Located in Library / RBINS Staff Publications 2019
Article Reference AN ANNOTATED CHECKLIST OF THE OLIGO-MIOCENE CEPHALOPODS OF THE MALTESE ISLANDS
A systematic checklist of cephalopod fossils (Phylum Mollusca: Class Cephalopoda) recorded from the Oligo-Miocene sedimentary sequence of the Maltese archipelago is given. It consists of species of the nautilid genera Aturia and Eutrephoceras, next to calcified parts of the nautilid animal’s upper jaw placed under the parataxon Rhyncolites, and of sepiid and spirulid coleoid genera Sepia (Sepiida) and Spirulirostra (Spirulirostrida).
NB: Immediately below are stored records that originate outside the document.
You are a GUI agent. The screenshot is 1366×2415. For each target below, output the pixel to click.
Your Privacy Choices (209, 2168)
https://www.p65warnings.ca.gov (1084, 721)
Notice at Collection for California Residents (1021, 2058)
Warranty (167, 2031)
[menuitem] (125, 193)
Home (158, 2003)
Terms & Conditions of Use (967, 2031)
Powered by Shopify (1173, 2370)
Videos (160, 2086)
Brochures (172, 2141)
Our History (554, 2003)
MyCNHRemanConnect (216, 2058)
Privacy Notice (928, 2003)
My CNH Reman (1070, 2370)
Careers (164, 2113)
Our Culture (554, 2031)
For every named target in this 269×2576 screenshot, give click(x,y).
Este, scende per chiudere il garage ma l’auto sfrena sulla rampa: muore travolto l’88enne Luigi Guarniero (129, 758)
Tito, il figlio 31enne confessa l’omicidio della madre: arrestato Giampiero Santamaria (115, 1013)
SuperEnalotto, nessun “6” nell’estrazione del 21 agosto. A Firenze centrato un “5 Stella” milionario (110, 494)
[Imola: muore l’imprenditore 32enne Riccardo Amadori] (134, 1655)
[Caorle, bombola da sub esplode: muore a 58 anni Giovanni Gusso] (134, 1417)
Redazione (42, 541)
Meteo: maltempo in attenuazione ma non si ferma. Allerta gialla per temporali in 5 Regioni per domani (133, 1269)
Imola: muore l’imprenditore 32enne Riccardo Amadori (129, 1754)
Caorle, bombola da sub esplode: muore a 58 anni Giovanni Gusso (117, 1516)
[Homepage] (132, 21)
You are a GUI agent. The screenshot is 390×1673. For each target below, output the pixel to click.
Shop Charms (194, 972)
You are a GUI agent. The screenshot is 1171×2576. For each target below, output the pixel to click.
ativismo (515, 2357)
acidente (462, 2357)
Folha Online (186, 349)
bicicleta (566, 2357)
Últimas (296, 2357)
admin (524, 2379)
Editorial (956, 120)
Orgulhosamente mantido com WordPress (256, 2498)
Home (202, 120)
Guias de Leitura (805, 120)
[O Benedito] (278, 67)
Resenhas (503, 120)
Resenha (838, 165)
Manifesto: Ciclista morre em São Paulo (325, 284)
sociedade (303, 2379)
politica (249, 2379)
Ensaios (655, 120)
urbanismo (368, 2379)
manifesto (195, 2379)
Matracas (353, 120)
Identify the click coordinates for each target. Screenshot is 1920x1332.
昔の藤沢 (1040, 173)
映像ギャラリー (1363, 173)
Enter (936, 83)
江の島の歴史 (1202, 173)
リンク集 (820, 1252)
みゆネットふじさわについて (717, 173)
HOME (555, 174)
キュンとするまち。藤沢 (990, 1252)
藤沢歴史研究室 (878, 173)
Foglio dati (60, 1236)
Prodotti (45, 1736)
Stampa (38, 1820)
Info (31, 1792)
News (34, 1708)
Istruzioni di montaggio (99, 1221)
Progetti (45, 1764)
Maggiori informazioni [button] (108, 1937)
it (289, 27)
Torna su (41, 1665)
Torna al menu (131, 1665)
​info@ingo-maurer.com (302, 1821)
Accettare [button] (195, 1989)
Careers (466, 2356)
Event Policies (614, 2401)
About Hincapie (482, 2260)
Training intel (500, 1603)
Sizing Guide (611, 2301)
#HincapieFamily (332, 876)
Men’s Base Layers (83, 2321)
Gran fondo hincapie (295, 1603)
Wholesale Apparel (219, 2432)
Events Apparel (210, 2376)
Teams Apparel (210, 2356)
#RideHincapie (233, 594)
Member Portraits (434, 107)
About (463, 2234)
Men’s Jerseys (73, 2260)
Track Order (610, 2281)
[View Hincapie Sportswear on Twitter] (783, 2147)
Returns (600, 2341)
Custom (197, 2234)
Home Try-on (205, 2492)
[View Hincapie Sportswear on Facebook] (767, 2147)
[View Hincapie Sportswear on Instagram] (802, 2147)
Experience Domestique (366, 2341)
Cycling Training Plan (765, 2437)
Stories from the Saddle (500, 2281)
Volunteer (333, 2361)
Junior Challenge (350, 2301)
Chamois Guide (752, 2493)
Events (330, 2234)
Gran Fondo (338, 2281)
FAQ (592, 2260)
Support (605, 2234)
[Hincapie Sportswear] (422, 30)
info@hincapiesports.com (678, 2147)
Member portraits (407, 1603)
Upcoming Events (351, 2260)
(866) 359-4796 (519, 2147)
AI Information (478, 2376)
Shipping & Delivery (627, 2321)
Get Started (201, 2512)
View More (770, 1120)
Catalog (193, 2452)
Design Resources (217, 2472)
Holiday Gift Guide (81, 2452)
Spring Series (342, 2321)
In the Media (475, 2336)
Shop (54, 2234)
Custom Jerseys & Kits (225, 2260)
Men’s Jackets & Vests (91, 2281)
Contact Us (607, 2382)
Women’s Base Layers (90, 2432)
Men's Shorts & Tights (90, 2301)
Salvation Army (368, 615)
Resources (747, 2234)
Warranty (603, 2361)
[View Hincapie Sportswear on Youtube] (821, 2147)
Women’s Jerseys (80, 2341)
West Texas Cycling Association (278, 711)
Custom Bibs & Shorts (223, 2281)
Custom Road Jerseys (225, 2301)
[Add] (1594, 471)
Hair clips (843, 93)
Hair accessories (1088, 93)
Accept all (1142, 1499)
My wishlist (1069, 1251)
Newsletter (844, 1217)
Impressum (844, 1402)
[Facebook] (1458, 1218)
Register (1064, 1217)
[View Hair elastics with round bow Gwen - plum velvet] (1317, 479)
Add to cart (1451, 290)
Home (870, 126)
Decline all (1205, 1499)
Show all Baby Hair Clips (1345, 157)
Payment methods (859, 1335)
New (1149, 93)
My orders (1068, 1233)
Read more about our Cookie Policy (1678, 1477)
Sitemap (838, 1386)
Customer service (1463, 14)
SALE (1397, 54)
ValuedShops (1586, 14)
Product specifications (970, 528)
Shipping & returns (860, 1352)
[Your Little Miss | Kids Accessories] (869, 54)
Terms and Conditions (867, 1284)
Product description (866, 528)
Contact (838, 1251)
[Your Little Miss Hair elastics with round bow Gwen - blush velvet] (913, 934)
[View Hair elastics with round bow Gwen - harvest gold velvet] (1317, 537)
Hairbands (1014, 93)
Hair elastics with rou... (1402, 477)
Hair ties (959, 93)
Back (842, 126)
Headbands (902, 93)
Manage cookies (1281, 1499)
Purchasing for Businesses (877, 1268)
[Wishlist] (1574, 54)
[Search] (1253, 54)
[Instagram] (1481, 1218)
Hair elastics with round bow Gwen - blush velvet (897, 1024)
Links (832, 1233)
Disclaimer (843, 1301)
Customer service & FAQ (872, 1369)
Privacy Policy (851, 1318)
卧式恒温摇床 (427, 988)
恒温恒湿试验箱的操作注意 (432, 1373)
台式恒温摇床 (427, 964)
Cephalopod fossils from the Maltese archipelago, in particular abundant limonitic or phosphoritic specimens of Aturia and Sepia, have been recorded in scientific literature since the middle part of the 19th Century. The identification of several species of Sepia is hampered by lost type material and taphonomic distortion or loss of diagnostic traits.